** DATASET RECORDS follows **
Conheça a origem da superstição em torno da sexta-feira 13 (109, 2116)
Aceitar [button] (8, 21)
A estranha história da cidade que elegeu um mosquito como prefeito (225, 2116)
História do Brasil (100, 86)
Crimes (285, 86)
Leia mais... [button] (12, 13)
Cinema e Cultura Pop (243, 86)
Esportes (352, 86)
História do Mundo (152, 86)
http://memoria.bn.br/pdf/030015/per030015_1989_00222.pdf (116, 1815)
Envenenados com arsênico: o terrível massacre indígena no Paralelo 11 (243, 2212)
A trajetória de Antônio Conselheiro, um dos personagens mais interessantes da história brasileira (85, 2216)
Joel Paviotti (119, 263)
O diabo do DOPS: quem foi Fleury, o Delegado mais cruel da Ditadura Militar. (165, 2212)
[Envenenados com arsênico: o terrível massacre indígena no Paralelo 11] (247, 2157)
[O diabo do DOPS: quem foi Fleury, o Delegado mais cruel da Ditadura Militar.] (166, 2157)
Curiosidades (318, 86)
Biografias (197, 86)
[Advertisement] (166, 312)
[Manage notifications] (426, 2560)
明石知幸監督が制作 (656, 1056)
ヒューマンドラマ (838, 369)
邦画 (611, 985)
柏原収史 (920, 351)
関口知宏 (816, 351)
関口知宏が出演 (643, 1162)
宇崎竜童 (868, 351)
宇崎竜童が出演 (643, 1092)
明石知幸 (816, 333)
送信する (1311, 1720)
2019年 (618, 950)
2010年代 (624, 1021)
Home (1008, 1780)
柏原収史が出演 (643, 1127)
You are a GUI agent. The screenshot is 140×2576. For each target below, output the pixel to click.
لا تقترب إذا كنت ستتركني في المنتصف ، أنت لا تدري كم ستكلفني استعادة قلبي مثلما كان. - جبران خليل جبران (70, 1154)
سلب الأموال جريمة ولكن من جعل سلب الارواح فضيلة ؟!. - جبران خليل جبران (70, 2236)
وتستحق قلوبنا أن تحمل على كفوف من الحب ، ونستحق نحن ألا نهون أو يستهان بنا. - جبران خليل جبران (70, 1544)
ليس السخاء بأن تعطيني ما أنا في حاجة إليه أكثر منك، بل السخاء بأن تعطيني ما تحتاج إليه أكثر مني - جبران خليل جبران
** End of DATASET RECORDS **
*WHAT IS NEEDED*
Please output the complete data exactly.

*EXERCISE SOLUTION*
Conheça a origem da superstição em torno da sexta-feira 13 (109, 2116)
Aceitar [button] (8, 21)
A estranha história da cidade que elegeu um mosquito como prefeito (225, 2116)
História do Brasil (100, 86)
Crimes (285, 86)
Leia mais... [button] (12, 13)
Cinema e Cultura Pop (243, 86)
Esportes (352, 86)
História do Mundo (152, 86)
http://memoria.bn.br/pdf/030015/per030015_1989_00222.pdf (116, 1815)
Envenenados com arsênico: o terrível massacre indígena no Paralelo 11 (243, 2212)
A trajetória de Antônio Conselheiro, um dos personagens mais interessantes da história brasileira (85, 2216)
Joel Paviotti (119, 263)
O diabo do DOPS: quem foi Fleury, o Delegado mais cruel da Ditadura Militar. (165, 2212)
[Envenenados com arsênico: o terrível massacre indígena no Paralelo 11] (247, 2157)
[O diabo do DOPS: quem foi Fleury, o Delegado mais cruel da Ditadura Militar.] (166, 2157)
Curiosidades (318, 86)
Biografias (197, 86)
[Advertisement] (166, 312)
[Manage notifications] (426, 2560)
明石知幸監督が制作 (656, 1056)
ヒューマンドラマ (838, 369)
邦画 (611, 985)
柏原収史 (920, 351)
関口知宏 (816, 351)
関口知宏が出演 (643, 1162)
宇崎竜童 (868, 351)
宇崎竜童が出演 (643, 1092)
明石知幸 (816, 333)
送信する (1311, 1720)
2019年 (618, 950)
2010年代 (624, 1021)
Home (1008, 1780)
柏原収史が出演 (643, 1127)
You are a GUI agent. The screenshot is 140×2576. For each target below, output the pixel to click.
لا تقترب إذا كنت ستتركني في المنتصف ، أنت لا تدري كم ستكلفني استعادة قلبي مثلما كان. - جبران خليل جبران (70, 1154)
سلب الأموال جريمة ولكن من جعل سلب الارواح فضيلة ؟!. - جبران خليل جبران (70, 2236)
وتستحق قلوبنا أن تحمل على كفوف من الحب ، ونستحق نحن ألا نهون أو يستهان بنا. - جبران خليل جبران (70, 1544)
ليس السخاء بأن تعطيني ما أنا في حاجة إليه أكثر منك، بل السخاء بأن تعطيني ما تحتاج إليه أكثر مني - جبران خليل جبران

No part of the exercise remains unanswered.